──────── 原文段落
脂肪细胞分化的理想研究模型是永生化前脂肪细胞系。与体外培养的原代细胞相比,永生化前脂肪细胞系是既具有无限增殖能力,又具有正常前脂肪细胞的特征,它能提供大量稳定均一、性状一致的细胞来源,排除由于不同发育阶段、不同生理条件以及不同细胞群体间的影响,保证研究的重复性和可比性。永生化细胞还可长期保存并可实施有效的质量监控,既便于广泛使用和标准化,又可使细胞材料成本降低。此外,通过基因操作可以使靶基因在永生化细胞中稳定表达和条件性表达,也能很容易地开展基因敲除、基因干扰以及药物研发等方面的研究。人类最早建立的永生化前脂肪细胞系是鼠永生化前脂肪细胞3T3L1,它被广泛应用于脂肪细胞分化研究。目前人类有关脂肪细胞分化的有关知识大多来源于对鼠的永生化前脂肪细胞系的研究。截至目前人类已建立人白色脂肪和棕色脂肪的永生化前脂肪细胞(Darimont C等,2003.Zilberfarb V等, 1997.)、鼠永生化前脂肪细胞、牛永生化前脂肪细胞(Aso H,1997)、猪永生化前脂肪细胞(Sanosaka M,2008)。
我国是肉羊产量最多的国家,羊肉在国内消费市场一直受到热捧。研究羊肉发育和生长的规律对丰富我国羊肉产量和提高羊肉品质具有重要意义。脂肪细胞分化在羊肉肌肉发育和生长中发挥重要作用,但目前羊的脂肪细胞分化的研究目前仍然依赖于体外培养的原代前脂肪细胞。羊原代培养的前体脂肪细胞本身存在难以克服的缺点和不足,主要是不能无限传代(一般6代以内),研究者在研究过程中需要反复从组织中分离细胞建立培养体系,这一过程非常繁琐耗时,需要大量的组织,且成本很高。永生化前脂肪细胞至今尚未建立,这严重制约了羊脂肪细胞分化和羊肉发育等基础研究的深入。另外一个重要的问题,即使在体外能够分离到羊原代脂肪细胞,相较于成熟的小鼠细胞系,其难于分化产生脂滴(约20%),难于满足目前科研的需求。因此,建立一种高效分化的羊永生化前体脂肪细胞系将大大助推我国肉羊产业的壮大和发展。
────────────────
──────── 所示信息
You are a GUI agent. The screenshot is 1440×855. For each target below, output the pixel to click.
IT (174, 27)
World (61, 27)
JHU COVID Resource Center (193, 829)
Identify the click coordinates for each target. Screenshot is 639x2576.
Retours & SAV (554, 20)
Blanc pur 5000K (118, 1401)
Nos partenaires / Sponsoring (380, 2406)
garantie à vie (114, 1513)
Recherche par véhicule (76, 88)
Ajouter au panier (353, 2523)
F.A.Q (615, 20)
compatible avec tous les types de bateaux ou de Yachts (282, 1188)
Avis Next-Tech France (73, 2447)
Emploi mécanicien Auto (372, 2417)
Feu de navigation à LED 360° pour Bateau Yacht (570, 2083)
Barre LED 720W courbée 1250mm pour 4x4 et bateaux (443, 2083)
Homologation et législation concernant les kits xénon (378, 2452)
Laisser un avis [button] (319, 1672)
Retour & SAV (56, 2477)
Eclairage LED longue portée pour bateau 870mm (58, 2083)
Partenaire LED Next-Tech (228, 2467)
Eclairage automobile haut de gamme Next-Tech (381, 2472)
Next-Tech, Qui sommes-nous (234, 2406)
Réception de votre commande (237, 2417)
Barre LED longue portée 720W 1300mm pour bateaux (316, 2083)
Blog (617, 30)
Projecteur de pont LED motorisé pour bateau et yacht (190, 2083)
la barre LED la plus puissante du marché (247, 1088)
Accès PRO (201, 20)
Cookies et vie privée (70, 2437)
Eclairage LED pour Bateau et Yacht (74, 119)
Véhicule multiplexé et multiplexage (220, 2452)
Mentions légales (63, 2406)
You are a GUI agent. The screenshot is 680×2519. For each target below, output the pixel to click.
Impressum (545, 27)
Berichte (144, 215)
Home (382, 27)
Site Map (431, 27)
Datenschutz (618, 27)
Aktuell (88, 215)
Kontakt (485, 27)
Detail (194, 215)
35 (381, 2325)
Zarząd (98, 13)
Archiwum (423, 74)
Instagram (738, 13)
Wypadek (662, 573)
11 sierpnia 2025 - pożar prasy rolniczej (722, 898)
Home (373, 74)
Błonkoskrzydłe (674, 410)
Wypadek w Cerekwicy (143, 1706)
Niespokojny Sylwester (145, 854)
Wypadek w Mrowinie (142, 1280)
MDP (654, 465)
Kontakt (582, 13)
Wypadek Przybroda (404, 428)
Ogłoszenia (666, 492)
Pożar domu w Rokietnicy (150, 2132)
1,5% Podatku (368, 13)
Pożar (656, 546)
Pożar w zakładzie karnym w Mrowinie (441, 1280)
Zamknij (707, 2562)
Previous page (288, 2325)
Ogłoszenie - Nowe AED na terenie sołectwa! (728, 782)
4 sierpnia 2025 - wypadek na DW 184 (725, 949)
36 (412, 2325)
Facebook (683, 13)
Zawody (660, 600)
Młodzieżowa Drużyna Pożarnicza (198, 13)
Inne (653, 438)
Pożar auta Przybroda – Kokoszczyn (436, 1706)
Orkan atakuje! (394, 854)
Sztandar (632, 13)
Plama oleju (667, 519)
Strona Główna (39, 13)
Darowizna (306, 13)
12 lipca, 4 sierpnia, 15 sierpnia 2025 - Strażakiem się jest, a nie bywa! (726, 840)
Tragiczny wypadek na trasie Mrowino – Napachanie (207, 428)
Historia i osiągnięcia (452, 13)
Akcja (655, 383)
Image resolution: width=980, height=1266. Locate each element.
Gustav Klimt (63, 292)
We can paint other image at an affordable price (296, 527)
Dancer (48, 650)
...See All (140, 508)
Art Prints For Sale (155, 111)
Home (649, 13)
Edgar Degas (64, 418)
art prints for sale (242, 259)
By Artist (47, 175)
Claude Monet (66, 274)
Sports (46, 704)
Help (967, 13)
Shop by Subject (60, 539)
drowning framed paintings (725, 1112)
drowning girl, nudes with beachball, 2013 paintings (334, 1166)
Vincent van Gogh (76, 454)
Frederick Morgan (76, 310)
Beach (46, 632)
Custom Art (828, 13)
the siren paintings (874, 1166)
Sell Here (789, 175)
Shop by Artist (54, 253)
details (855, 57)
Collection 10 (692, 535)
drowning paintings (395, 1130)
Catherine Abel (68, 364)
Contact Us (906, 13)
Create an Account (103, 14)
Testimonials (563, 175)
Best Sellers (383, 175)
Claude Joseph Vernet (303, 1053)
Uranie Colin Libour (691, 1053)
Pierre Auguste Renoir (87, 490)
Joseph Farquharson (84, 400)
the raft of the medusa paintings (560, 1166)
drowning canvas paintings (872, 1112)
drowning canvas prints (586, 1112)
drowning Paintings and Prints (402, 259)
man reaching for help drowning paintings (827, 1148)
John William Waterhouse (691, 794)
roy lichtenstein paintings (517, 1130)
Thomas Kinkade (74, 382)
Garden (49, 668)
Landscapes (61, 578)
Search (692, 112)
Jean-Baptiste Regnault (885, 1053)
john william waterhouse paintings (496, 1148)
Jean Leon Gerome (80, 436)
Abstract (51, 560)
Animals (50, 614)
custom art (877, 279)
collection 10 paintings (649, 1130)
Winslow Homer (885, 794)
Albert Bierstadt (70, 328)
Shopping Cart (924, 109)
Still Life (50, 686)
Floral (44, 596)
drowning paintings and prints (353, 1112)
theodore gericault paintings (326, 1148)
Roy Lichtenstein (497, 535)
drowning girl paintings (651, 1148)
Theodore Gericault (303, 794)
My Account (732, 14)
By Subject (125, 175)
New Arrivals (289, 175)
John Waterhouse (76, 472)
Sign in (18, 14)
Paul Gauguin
────────────────
根据原文段落,羊原代培养的前体脂肪细胞一般能传代到第几代以内?

一般在6代以内。